Focal Length for Portrait Photography
With so much lens choice available, which is the right focal length for portrait photography? This is something I often get asked by students at workshops and by those looking to upgrade their kit. There are certain focal lengths that are more widely used for particular types of photography. They can give you quite predictable, reliable results. However, that doesn’t mean that you can’t use other lenses. You can use any focal length that you like provided that you are aware of what results it will produce. Sometimes you may want the exaggerated perspective created by a wideangle. The important thing is that you have creative control and know which tool to use for which job. As a general rule, for headshots a wideangle lens is not a great idea – see below.
As you can see, an ultrawide lens distorts the facial features, especially making the nose look bigger. This was taken using a focal length of 15mm on a full-frame camera. The equivalent for crop sensor would be about 10mm. This is not the kind of lens to use if you want a flattering portrait. There are other applications for wideangles that do work. So don’t assume that you can’t ever use one for portrait photography. Just don’t go too close unless you are after a very odd effect. It might be ok for Halloween portraits perhaps!

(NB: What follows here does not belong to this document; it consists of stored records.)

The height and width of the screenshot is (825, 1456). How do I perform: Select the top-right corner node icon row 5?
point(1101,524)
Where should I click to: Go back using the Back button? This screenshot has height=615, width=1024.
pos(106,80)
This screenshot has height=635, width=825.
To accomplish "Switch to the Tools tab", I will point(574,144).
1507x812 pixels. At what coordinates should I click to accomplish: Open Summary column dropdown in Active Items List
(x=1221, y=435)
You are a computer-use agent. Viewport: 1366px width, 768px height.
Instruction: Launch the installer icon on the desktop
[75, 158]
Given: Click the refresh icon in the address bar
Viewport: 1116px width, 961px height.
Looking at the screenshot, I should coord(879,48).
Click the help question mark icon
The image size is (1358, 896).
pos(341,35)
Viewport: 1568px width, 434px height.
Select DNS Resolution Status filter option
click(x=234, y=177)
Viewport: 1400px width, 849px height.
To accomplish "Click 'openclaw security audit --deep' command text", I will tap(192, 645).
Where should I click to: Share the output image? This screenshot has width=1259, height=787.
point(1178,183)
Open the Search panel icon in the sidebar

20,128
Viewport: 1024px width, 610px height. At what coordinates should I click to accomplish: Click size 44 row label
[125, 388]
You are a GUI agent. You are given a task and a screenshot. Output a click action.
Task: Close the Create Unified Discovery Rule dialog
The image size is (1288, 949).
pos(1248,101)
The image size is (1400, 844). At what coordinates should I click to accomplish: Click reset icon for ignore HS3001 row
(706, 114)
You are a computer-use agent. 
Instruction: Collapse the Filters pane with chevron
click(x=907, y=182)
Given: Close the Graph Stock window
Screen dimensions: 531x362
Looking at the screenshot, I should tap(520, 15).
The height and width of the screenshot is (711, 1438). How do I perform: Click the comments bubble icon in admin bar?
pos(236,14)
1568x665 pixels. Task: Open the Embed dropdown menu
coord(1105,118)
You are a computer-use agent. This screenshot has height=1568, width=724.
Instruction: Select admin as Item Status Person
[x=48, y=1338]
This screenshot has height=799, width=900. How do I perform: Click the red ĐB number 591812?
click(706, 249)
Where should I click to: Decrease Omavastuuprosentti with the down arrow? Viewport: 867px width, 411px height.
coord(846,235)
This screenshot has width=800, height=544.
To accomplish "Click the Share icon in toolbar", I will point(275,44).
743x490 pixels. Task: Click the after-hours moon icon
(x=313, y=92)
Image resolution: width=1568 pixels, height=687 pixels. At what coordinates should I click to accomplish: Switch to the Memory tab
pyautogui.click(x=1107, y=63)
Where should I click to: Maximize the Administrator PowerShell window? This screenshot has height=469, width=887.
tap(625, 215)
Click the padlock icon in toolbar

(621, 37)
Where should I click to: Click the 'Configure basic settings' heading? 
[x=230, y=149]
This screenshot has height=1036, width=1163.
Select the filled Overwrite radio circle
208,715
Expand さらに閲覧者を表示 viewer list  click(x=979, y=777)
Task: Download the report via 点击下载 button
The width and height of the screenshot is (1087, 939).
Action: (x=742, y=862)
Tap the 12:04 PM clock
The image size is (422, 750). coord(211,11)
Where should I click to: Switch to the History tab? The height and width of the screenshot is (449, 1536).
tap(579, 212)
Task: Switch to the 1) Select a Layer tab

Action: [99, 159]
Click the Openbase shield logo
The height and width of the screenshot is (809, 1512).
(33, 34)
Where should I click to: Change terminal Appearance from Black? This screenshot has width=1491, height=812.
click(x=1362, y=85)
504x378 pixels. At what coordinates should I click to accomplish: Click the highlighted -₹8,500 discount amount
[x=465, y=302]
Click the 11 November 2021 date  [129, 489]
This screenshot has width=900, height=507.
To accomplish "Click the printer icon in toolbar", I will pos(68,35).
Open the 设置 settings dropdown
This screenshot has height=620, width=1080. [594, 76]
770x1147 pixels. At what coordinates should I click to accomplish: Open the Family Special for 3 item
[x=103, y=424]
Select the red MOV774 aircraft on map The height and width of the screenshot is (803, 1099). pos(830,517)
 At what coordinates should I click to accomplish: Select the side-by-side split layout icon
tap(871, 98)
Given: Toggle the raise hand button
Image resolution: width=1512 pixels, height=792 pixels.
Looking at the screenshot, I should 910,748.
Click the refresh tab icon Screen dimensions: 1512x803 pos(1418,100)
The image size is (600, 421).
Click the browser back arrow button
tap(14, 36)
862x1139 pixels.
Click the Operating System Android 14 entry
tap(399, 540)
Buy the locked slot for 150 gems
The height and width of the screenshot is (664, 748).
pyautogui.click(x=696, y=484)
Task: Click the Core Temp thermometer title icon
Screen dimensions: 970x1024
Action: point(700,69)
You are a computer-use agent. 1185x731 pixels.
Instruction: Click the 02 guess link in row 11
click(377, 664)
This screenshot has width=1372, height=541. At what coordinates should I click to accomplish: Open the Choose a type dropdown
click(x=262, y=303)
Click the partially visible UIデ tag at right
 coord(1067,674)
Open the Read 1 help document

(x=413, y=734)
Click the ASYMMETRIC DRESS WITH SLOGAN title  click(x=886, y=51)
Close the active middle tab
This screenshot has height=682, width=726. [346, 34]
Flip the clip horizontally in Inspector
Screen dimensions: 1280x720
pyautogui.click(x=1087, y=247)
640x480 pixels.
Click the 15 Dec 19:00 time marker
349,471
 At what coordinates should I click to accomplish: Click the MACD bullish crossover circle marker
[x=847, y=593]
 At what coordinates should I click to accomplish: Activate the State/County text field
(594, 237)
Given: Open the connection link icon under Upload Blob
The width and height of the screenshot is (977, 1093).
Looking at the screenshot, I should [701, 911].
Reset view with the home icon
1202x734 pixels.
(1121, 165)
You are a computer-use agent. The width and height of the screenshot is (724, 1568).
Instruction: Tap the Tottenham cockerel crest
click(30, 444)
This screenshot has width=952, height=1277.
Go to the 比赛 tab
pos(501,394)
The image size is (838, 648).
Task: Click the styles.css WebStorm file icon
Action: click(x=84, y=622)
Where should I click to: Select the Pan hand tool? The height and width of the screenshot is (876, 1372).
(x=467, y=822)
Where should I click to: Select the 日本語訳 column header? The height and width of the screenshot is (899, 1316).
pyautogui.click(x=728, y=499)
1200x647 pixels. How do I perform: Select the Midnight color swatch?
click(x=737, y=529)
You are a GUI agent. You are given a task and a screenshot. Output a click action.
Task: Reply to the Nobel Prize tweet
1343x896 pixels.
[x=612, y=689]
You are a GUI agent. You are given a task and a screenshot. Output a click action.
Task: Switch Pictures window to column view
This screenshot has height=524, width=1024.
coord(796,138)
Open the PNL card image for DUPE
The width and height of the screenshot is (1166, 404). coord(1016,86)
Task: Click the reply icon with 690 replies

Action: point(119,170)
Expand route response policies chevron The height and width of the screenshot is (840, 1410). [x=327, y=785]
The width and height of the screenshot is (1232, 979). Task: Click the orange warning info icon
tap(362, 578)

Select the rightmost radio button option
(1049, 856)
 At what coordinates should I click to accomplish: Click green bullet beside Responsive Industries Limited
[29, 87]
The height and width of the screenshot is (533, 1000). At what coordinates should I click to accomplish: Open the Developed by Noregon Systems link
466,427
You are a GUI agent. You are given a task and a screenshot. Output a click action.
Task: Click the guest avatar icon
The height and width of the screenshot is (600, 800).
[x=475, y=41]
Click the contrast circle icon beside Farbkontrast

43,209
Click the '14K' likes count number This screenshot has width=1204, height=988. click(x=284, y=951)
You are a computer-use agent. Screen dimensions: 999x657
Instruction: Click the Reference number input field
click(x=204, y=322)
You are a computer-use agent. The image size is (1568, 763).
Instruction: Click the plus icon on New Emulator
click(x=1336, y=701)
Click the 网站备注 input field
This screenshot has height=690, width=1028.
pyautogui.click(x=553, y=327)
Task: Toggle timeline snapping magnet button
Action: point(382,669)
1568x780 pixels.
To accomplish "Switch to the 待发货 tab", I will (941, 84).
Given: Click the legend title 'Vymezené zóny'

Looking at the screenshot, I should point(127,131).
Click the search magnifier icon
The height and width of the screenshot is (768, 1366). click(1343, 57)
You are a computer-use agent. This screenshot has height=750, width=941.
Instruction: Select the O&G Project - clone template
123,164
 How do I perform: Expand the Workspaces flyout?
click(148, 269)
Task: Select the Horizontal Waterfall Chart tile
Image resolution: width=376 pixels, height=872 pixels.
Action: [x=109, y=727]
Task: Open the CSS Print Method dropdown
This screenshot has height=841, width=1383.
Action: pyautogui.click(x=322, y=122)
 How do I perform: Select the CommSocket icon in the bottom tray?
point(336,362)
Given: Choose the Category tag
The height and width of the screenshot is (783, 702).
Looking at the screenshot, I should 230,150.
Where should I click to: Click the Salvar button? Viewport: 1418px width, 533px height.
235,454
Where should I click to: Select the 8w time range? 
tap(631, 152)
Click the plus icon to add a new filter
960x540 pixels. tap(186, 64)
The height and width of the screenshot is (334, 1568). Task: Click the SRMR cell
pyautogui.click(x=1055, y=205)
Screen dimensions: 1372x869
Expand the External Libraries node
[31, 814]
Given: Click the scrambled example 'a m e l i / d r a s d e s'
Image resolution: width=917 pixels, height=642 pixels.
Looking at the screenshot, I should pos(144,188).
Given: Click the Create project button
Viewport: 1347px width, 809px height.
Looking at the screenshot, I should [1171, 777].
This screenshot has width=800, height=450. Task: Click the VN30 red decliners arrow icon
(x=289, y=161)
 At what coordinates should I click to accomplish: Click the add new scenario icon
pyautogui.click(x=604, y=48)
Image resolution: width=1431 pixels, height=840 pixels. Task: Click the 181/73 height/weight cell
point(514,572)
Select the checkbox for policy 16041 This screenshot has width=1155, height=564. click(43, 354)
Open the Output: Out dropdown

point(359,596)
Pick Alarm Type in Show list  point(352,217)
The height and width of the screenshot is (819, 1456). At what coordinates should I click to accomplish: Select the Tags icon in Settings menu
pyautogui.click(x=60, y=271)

This next image was taken at 24mm (again full-frame – crop equivalent about 35mm):
Here is a version at 30mm full-frame (approx. 50mm crop sensor):
The face is starting to look more normal as we increase the focal length. The distortion disappears and we see our model roughly as we would with our own eyes. The aperture remains constant through all the images (f/2.8). So, you can also see the effect that the focal length has on blurring the background (bokeh). Each length has a different field of view – the longer the lens, the narrower the field of view. As we choose a longer lens, watch how the background changes and less of the environment is included.
This is 45mm:
This is 70mm:
The longer focal lengths flatten the facial features a bit more. They produce an effect that is quite flattering and good for beauty photography. It is slightly different to how we perceive people with our own eyes. The effect tends to be a positive one. You begin to lose the background so it is less of an environmental portrait. I had to move backwards as I used higher focal lengths in order to keep our model about the same size in the frame. There are also a few slight differences in the crop as she and I moved slightly. Hopefully you can still get the idea.
Here is one taken at 135mm:
Finally, this was taken at 200mm:
Our final image is very different from our starting one! If you want to achieve maximum separation of your subject from the background then a long lens helps as well as a wide aperture. Different focal lengths produce images with different character. Sometimes all you want to get from the background is a bit of colour and a soft texture. If so, use a long focal length (70-200mm). If you wish to get more of a feel of the surroundings then try using a mid-range to wider focal length. None of them is really more “correct” than the others. It all depends on what you are trying to create. Learn how focal length affects your images and then you can have even more creative control for your portrait photography. These principles apply to other types of photography too. For example, have you ever tried taking nature or garden images using a wideangle lens?!